DeepSeek-V4 Flash

DeepSeek V4 training tracking issue: radixark/miles#1046.

1. Model Introduction

DeepSeek-V4-Flash is a 13 B-active / 284 B-total MoE model with a substantially different attention stack from V3/R1. It ships in the radixark/miles:latest image. The larger DeepSeek-V4-Pro shares the same V4 architecture family at Pro scale. Key highlights:

Hybrid Attention (CSA + HCA): combines Compressed Sparse Attention (light compression) and Heavily Compressed Attention (heavy compression) layers — DeepSeek’s official V4 name (see HF model card §Introduction). Implementation uses low-rank Q (q_lora_rank=1024), single-head latent KV (head_dim=512), grouped output projection (8 groups, LoRA rank 1024). A learned topk indexer (index_topk=512, 64 heads × 128 dim) picks 512 KV per query at runtime, inheriting V3.2’s DSA-style design.
KV compressors: 44-element compression schedule compress_ratios = [0, 0, 4, 128, 4, 128, …, 4, 0] — first / last few layers are uncompressed (ratio 0), middle layers alternate 4× (CSA) and 128× (HCA). The compressor RoPE has its own base (compress_rope_theta=160000), separate from the main attention RoPE.
Hyper-connection (HC) routing: each layer expands hidden state into hc_mult=4 parallel streams and recombines via sinkhorn-normalized mixing. Pipeline-parallel buffers are 4-D [s, b, hc_mult, d] instead of 3-D.
YaRN RoPE on main attention: rope_theta=10000, YaRN factor=16, original_max_position_embeddings=65536 → effective context length 1,048,576 tokens (1 M). Per-head learnable attention sinks (one scalar per head, added to softmax denominator).
FP8 weights with simulated FP8 QAT on indexer and compressor activations.

2. Supported Variants

Model	Active / Total	HF ID
DeepSeek-V4-Flash	13 B / 284 B	sgl-project/DeepSeek-V4-Flash-FP8

3. Quick start

3.1 One-line launch

One command runs the full pipeline — dataset download, FP8 → BF16 cast, distributed torch_dist conversion, and the training loop:

# Pull the image:
docker pull radixark/miles:latest

# 8-node Flash run (colocated), inside the container
cd /root/miles
python scripts/run_deepseek_v4.py full-train \
   --model-name DeepSeek-V4-Flash-FP8 \
   --num-nodes 8 --num-gpus-per-node 8

# 16-node disaggregated run: 8 actor (training) nodes + 8 dedicated rollout nodes
python scripts/run_deepseek_v4.py full-train \
   --model-name DeepSeek-V4-Flash-FP8 \
   --num-nodes 16 --num-gpus-per-node 8 --rollout-num-nodes 8

The full-train subcommand chains prepare-download → prepare-single → prepare-spmd → prepare-cp → train. Each stage has a sentinel-based skip so you can re-run safely after the first invocation.
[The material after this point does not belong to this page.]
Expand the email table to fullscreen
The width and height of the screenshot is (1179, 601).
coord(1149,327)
3.2 Launcher path defaults

The Python launcher (scripts/run_deepseek_v4.py) takes its path arguments from CLI flags. The defaults are:

Flag	Default	Use
`--data-dir`	`/root/datasets`	HF datasets (e.g. dapo-math-17k, …)
`--model-dir`	`/root/models`	parent directory holding the HF checkpoint and Megatron `_torch_dist` artifacts as separate sibling sub-directories
`--model-local-dir`	unset → same as `--model-dir`	local NVMe path on each node; `prepare-cp` rsyncs the HF checkpoint and `_torch_dist` here so the trainer reads from local disk instead of shared storage (only worth setting when `--model-dir` is on shared/remote storage)
`--save-dir`	`/root/models`	training checkpoints under `{save-dir}/{run-id}/checkpoints/`

You can override these via the CLI flags above or equivalently via env vars — every launcher option binds to MILES_SCRIPT_<FIELD_NAME_UPPER> (e.g. MILES_SCRIPT_MODEL_DIR), with precedence CLI flag > env var > built-in default; run train --help to see each option’s [env var: …] name.
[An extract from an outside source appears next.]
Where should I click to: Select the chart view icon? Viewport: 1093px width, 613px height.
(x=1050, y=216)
3.3 Colocated vs. disaggregated rollout

By default the launcher runs colocated: training and SGLang rollout share all --num-nodes × --num-gpus-per-node GPUs. Pass --rollout-num-nodes N (0 < N < --num-nodes) to run disaggregated: N nodes serve rollout, the rest train. The verified parallelism recipes are keyed on the training nodes, so the 8-node Flash recipe in disaggregated form is --num-nodes 16 --rollout-num-nodes 8 (8 train + 8 rollout — the validated layout).

4. Script breakdown

In this section, we explain what full-train does under the hood, and how to drive each stage manually if you need to debug or run outside the one-line launcher.
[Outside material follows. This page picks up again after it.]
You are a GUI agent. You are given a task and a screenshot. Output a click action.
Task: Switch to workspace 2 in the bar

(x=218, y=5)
4.1 Download model + datasets

# inside the radixark/miles:latest container
hf download sgl-project/DeepSeek-V4-Flash-FP8 --local-dir /root/models/DeepSeek-V4-Flash-FP8
hf download --repo-type dataset zhuzilin/dapo-math-17k --local-dir /root/datasets/dapo-math-17k
hf download --repo-type dataset zhuzilin/aime-2024 --local-dir /root/datasets/aime-2024

The Python launcher’s prepare-download subcommand does the dataset fetch automatically; pass --hf-checkpoint <path> to skip the model download when the FP8 weights are already on a shared filesystem.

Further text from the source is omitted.